Diabetics Benefit from Resistance Exercises
Experts agree that exercise benefits patients with diabetes mellitus in various ways, in terms of reducing weight, regulating blood sugar levels and improving overall health. Different studies have shown that aerobic exercises combined with resistance training exercises significantly improve blood sugar levels and metabolic health in general. Current exercise guidelines from various health experts of the federal government, the American Diabetes Association, and the American College of Sports Medicine, advise doing a combination of aerobic and resistance exercises for optimal health benefit.
A new study shows that progressive resistance training can lead to better blood glucose control. Less insulin resistance and greater muscle mass increase among older patients who have type 2 diabetes compared to low-resistance “sham” exercise.
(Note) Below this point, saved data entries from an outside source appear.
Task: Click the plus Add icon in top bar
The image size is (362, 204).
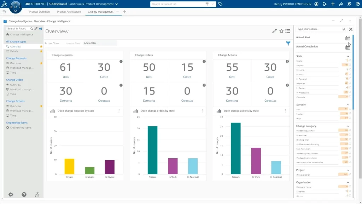Action: click(333, 4)
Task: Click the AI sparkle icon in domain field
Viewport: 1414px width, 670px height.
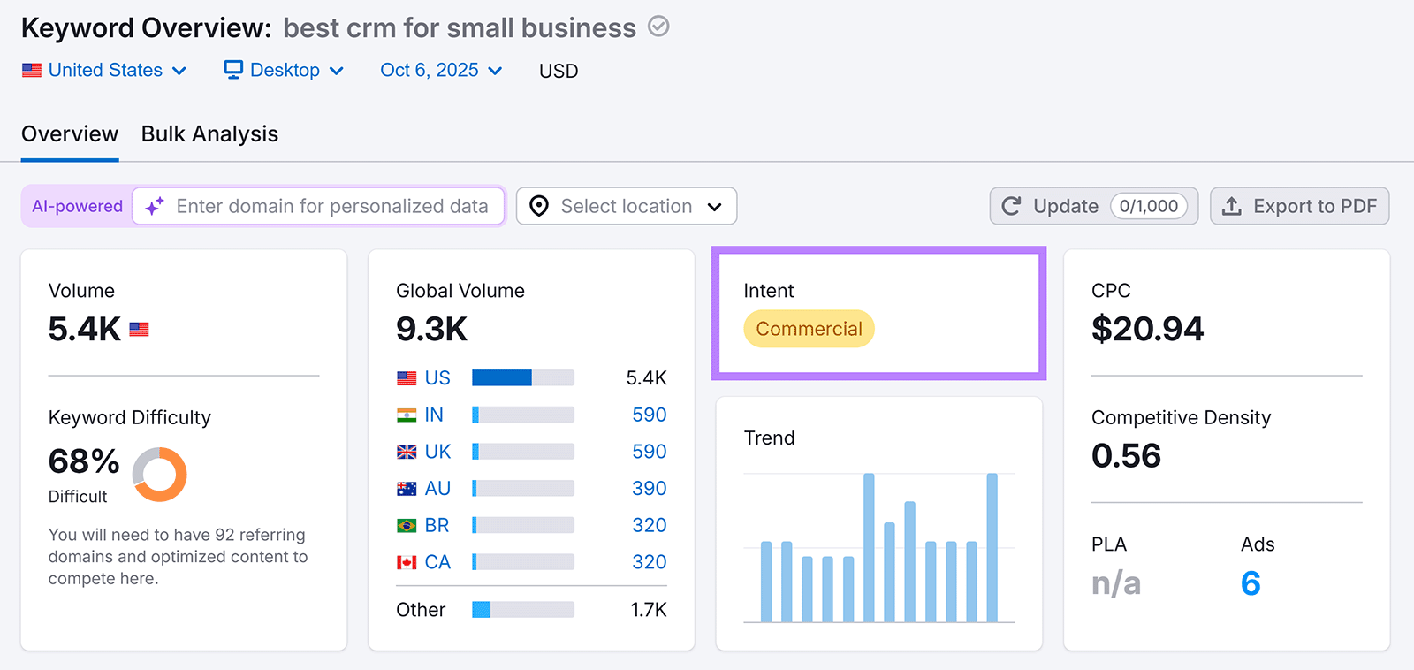Action: (155, 206)
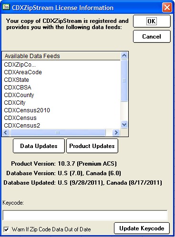Select the CDXCensus2010 data feed

[27, 110]
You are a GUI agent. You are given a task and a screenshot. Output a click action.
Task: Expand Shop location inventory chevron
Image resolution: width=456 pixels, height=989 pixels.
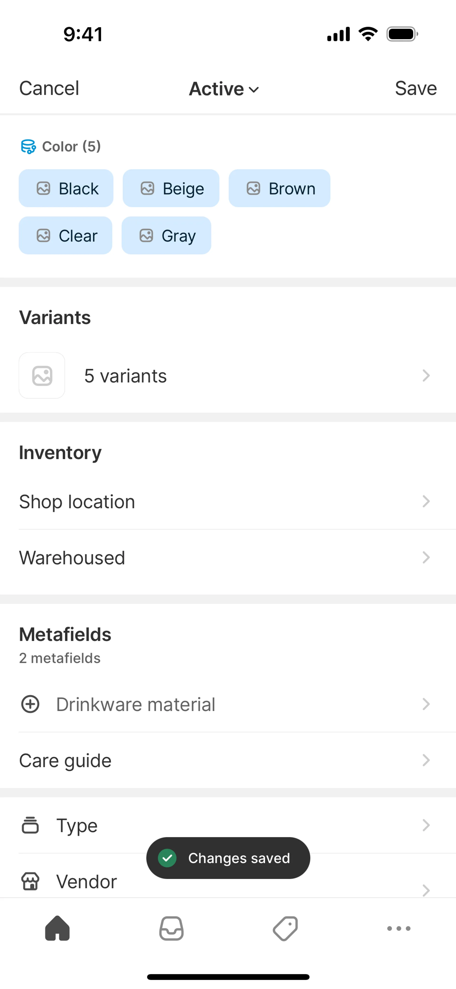pos(426,501)
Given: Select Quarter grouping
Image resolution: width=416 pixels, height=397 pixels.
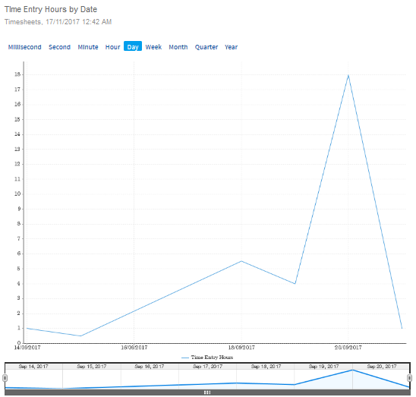Looking at the screenshot, I should coord(206,47).
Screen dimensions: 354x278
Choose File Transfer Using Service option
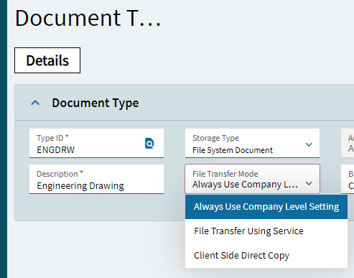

The study called Graded Resistance Exercise and Type 2 Diabetes in Older Adults (GREAT2DO) study was published recently in Diabetes Care by University of Sydney, Australia researchers led by Yorgi Mavros, a PhD candidate and postgraduate teaching fellow. It involved 103 diabetic patients who were older than 60 years old and were randomly assigned to do either supervised, high-intensity progressive resistance training (PRT) exercises or low intensity, slow weight training (sham) exercises, three days a week for 12 months.
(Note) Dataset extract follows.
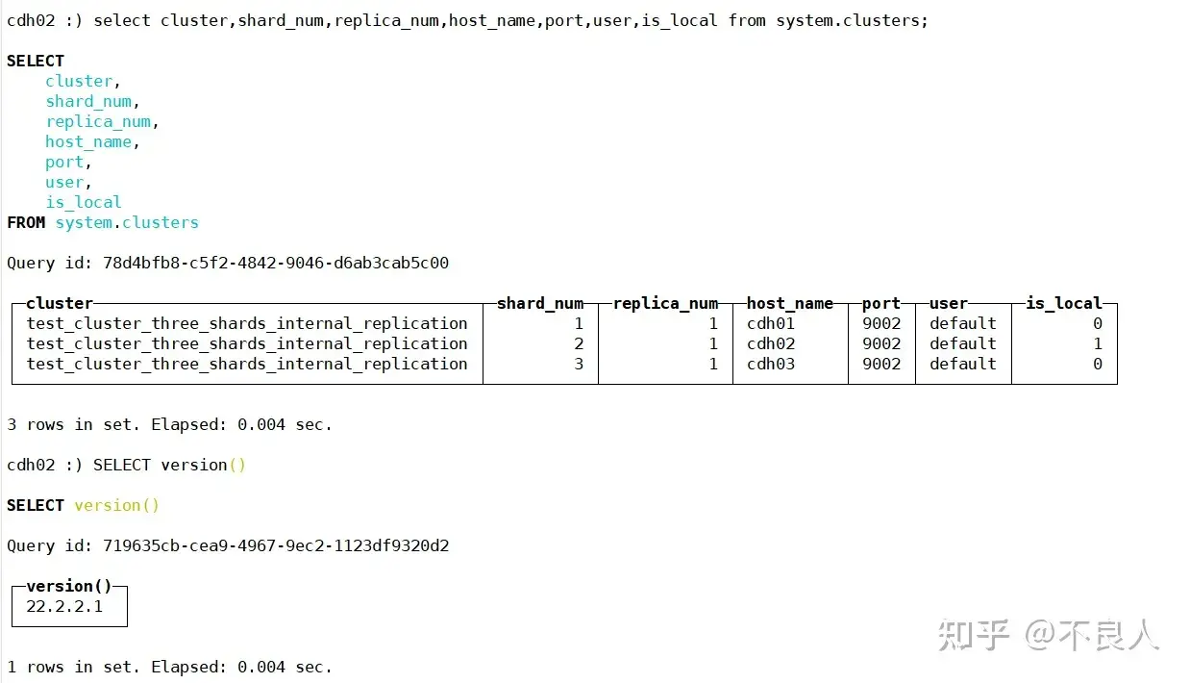Click the replica_num table column header

[665, 303]
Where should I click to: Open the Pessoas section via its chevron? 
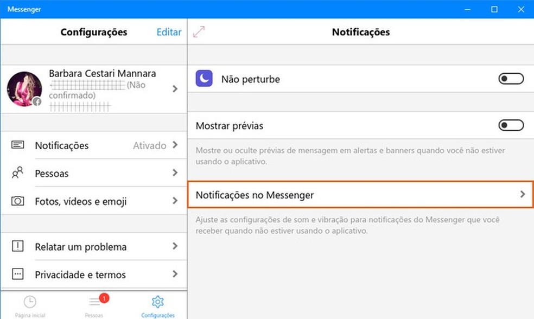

Eighty-six patients completed the study. The investigators found that although there were no significant differences between the two groups in terms of changes in body weight and fat mass, metabolic parameters were significantly improved only in the PRT group. They concluded that progressive resistance training could reduce blood sugar levels and insulin resistance by increasing muscle mass and/or reducing body fat.
Experts believe that progressive resistance training is beneficial for older adults, especially the obese and those with osteoarthritis, who might have difficulty doing aerobic exercises.
Tucker, M. Resistance Training Benefits Type 2 Diabetics. Medscape.